U.S. chipmaker and Apple supplier Qualcomm has told regulators around the world that it opposes Nvidia's $40 billion proposed acquisition of Arm, according to CNBC.
Qualcomm has registered an objection to Nvidia's acquisition of Arm with the Federal Trade Commission (FTC), the European Commission, the UK Competition and Markets Authority, and China's State Administration for Market Regulation. Qualcomm believes that the acquisition risks Nvidia acting as a gatekeeper for Arm's technology, and could prevent other chipmakers from using it. Most importantly, Qualcomm is building a case to suggest that the only way Nvidia can make the acquisition profitable will be to gatekeep Arm's technology.
British chip architect Arm is currently owned by Japanese tech giant SoftBank and licenses its chip designs to over 500 companies, including Apple. With Arm's architecture being used in 95 percent of the world's smartphones, there has been significant concern around Nvidia, which is a rival to Arm licensees such as AMD and Apple, acquiring the company.
Arm's architecture underpins all of Apple's custom silicon processors such as the A14 in the iPhone 12 or the M1 in the MacBook Pro, since Apple licenses the Arm instruction set. While Apple does not license entire core designs from Arm and still designs its own custom silicon, if the deal is permitted, Nvidia will become responsible for the vital instruction set behind Apple's own chips.
Nvidia says that the deal will create the world's "premier computing company for the age of AI," and has pledged to keep the company headquartered in Cambridge, England.
The FTC has now reportedly moved into the "second phase" of its investigations, asking SoftBank, Nvidia, and Arm itself to provide more information about the acquisition. This phase is also expected to involve discussion with other companies with relevant information, such as Qualcomm. Since a number of large documents will now need to be produced, the investigation is expected to continue for several more months.
Qualcomm is said to believe that it will play a significant role in whether the deal is allowed to continue, having spoken to antitrust representatives and legal counsel. Nvidia told CNBC that it is confident regulators will see the benefits of the acquisition, yet five senior industry sources said that the deal has "a very high chance of being blocked" by regulators.
At the end of the day, whether this deal is anti-competitive or not, is based on a very simple idea: Arm is an enabler of competition.

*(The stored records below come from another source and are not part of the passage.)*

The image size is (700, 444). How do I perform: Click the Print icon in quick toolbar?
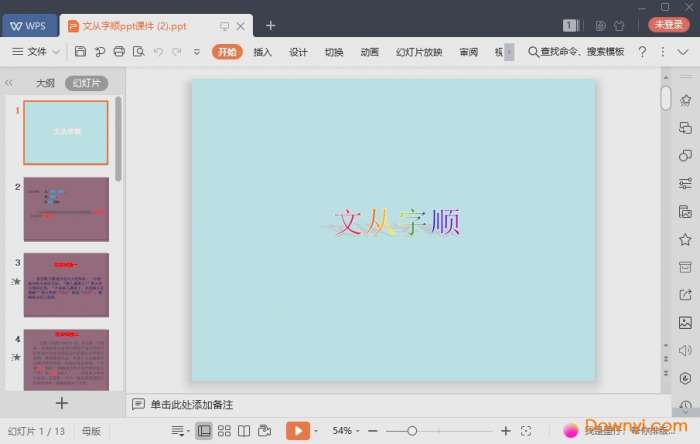(120, 52)
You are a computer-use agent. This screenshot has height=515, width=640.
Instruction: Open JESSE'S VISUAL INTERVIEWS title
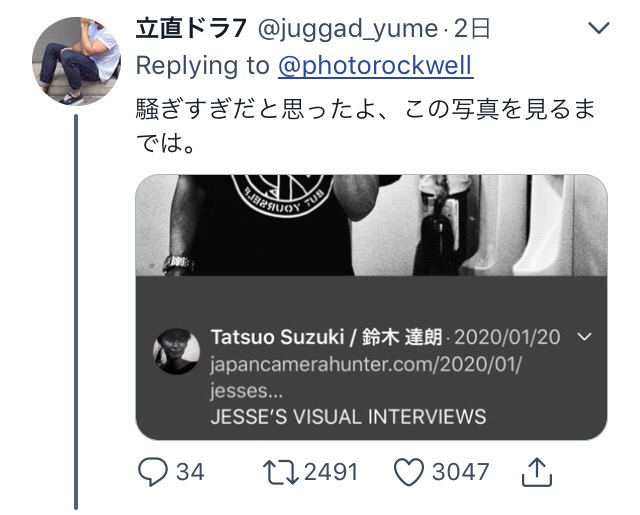click(348, 417)
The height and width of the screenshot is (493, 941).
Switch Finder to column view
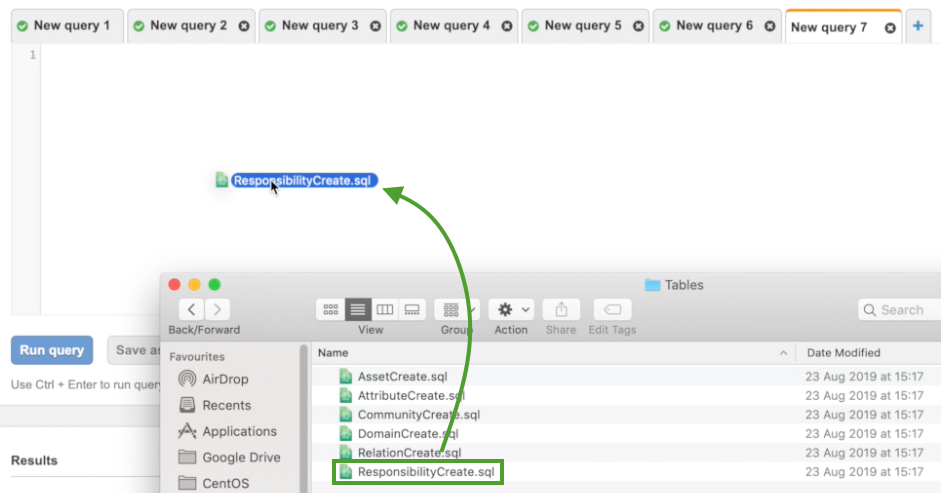[x=384, y=310]
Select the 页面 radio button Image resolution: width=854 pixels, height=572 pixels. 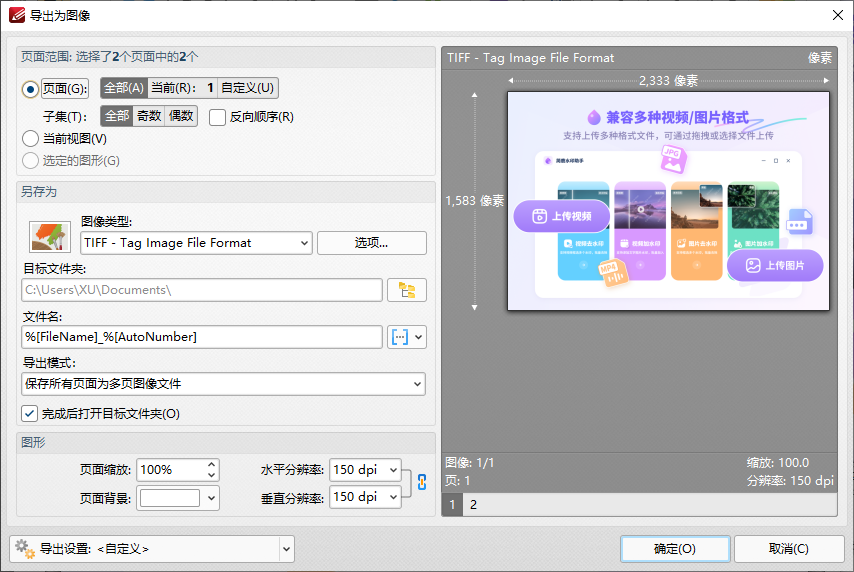coord(31,89)
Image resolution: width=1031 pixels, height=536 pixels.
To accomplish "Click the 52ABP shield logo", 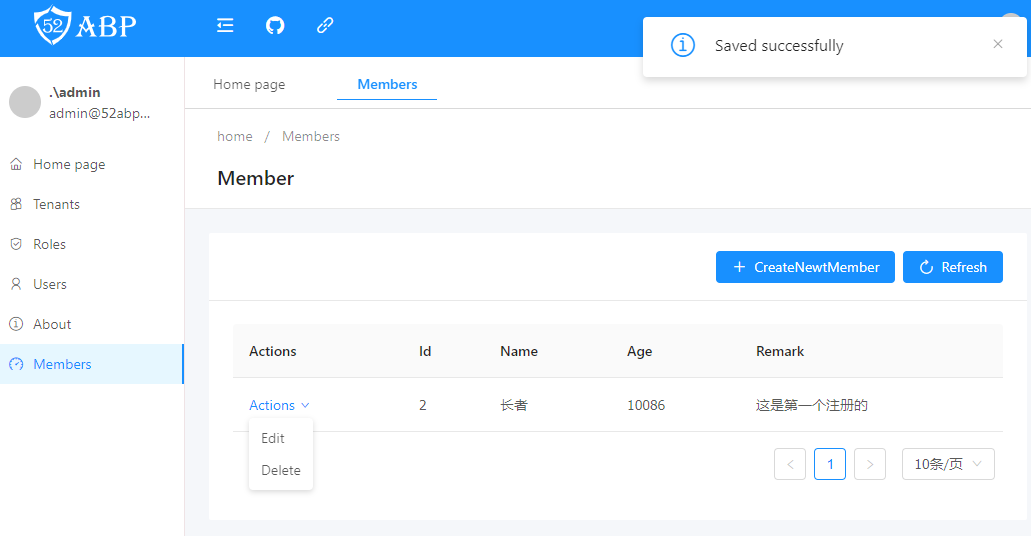I will [x=52, y=26].
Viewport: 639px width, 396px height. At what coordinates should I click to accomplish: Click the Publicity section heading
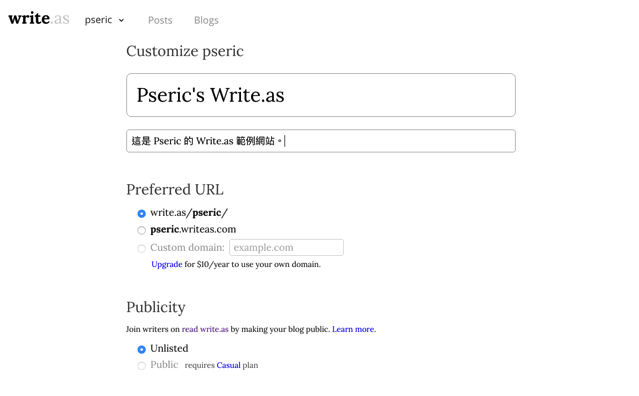pos(156,307)
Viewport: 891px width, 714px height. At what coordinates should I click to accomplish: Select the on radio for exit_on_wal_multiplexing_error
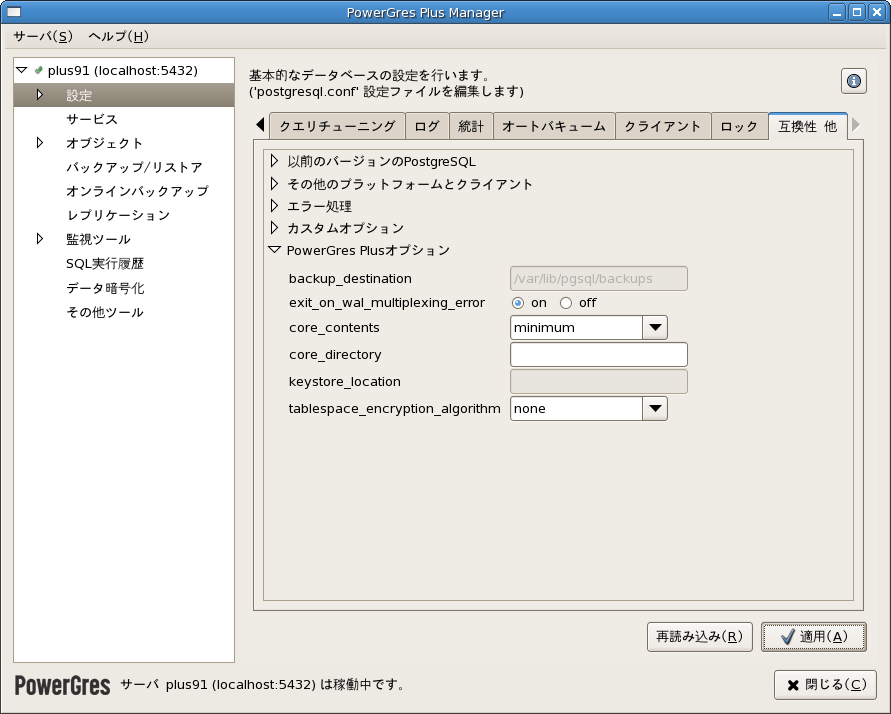pyautogui.click(x=518, y=303)
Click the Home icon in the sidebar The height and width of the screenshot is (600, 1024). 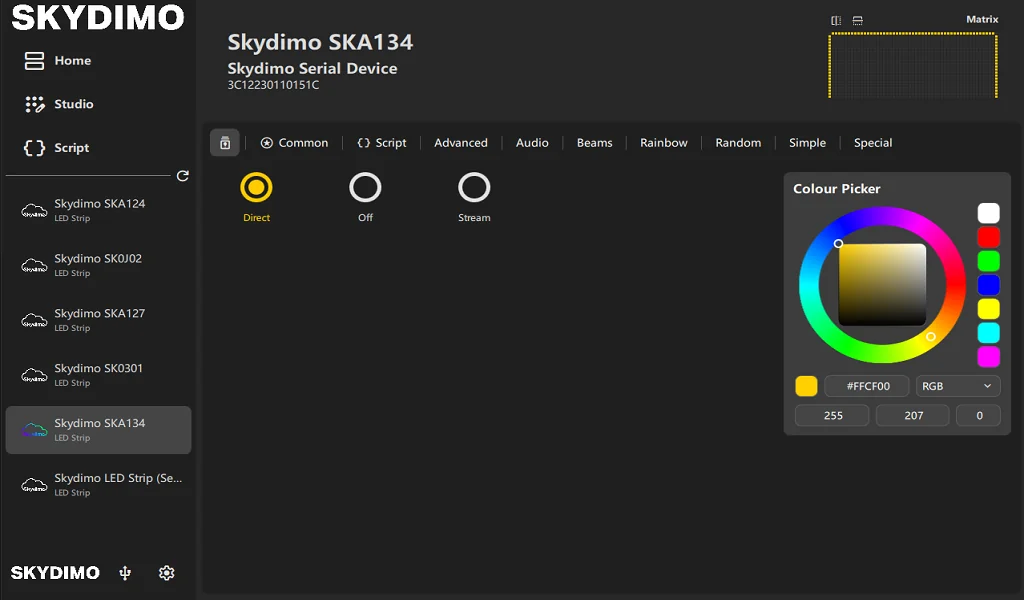35,61
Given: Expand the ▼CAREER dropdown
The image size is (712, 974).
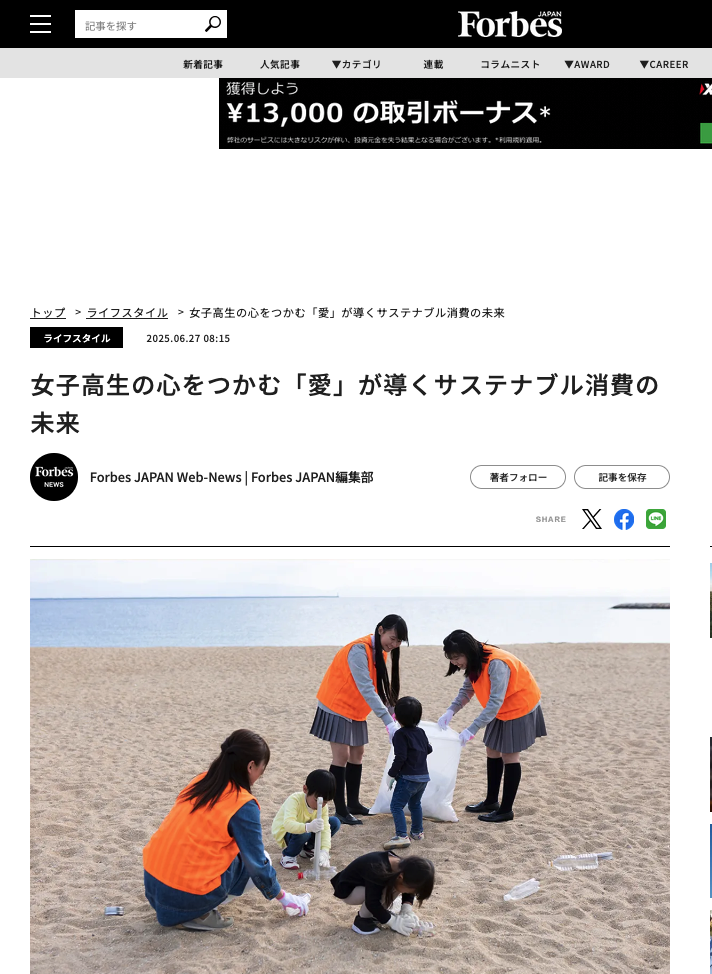Looking at the screenshot, I should point(664,64).
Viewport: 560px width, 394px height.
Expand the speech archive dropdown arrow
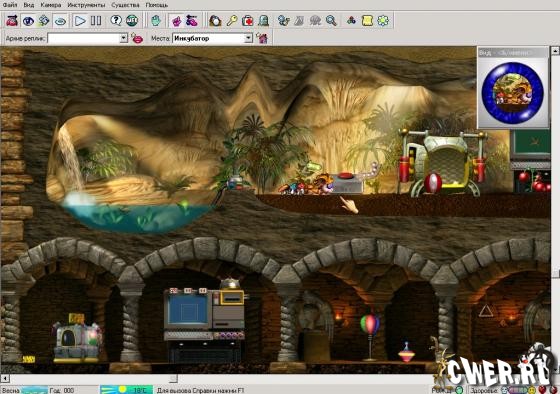pyautogui.click(x=123, y=38)
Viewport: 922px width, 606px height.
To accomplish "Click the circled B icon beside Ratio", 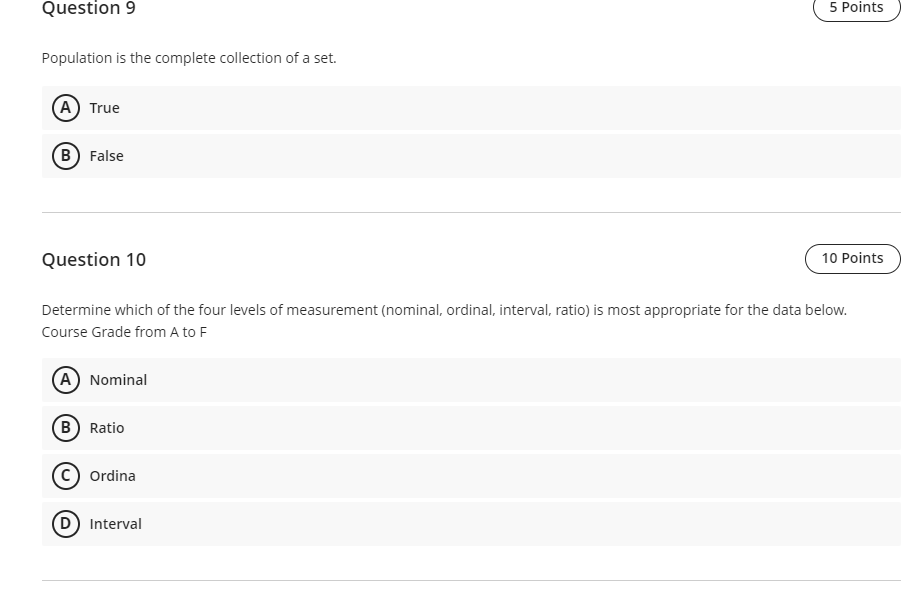I will (x=66, y=428).
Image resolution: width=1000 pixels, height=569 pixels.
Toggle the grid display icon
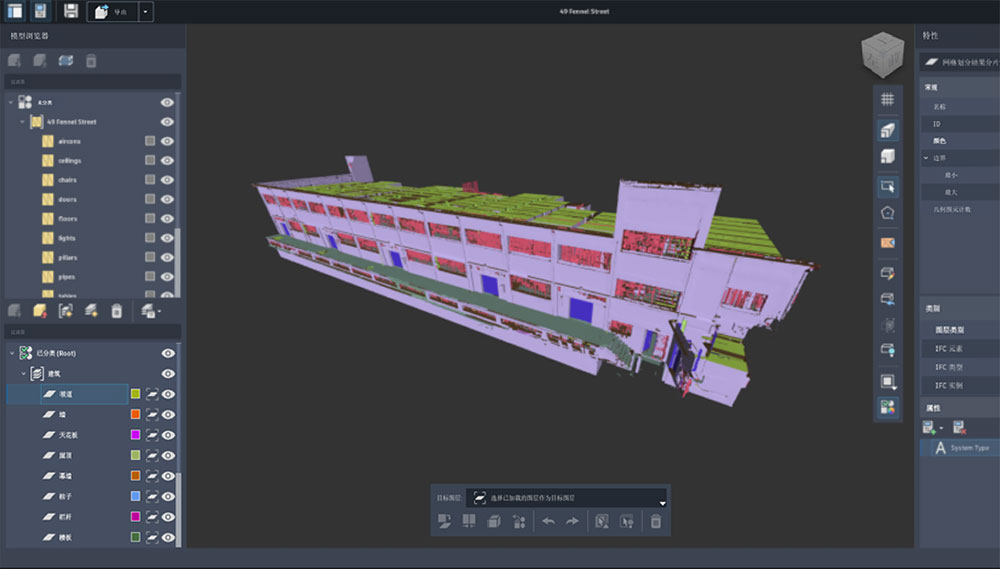(887, 99)
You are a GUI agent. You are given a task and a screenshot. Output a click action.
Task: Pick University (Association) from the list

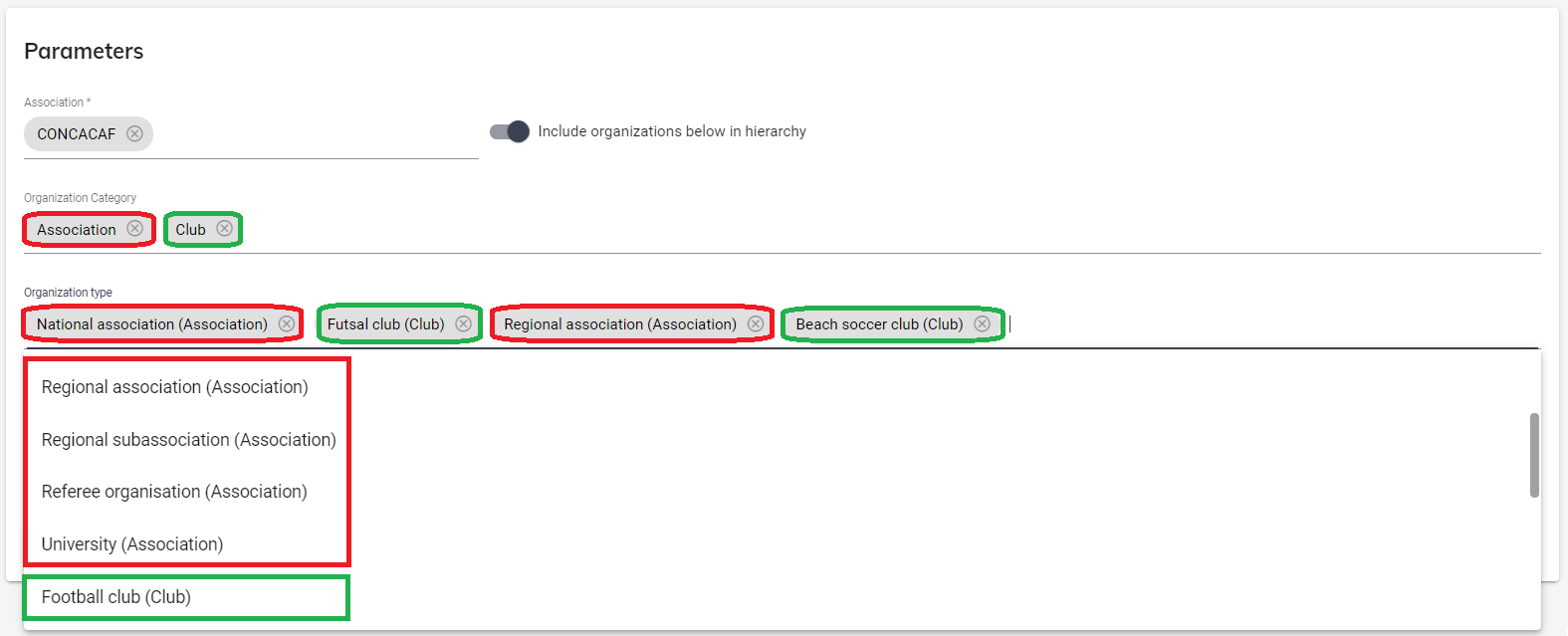[132, 544]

It enables companies to go out and compete. Whether you are MediaTek, Amazon Web Services, Qualcomm, or NXP. Any company — regardless of your R&D (research and development) budget — can take and license from Arm and build their own Arm-based CPU. That is a unique model.
SoftBank reportedly approached Apple to see if it was interested in the purchase of Arm last year, but Apple was believed to have rejected the opportunity in part due to these regulatory concerns.
In addition to Qualcomm, AI chip start-up company Graphcore has raised concerns with the UK's Competition and Markets Authority, saying that the deal is anti-competitive, while in China, Huawei is similarly calling for the deal to be blocked.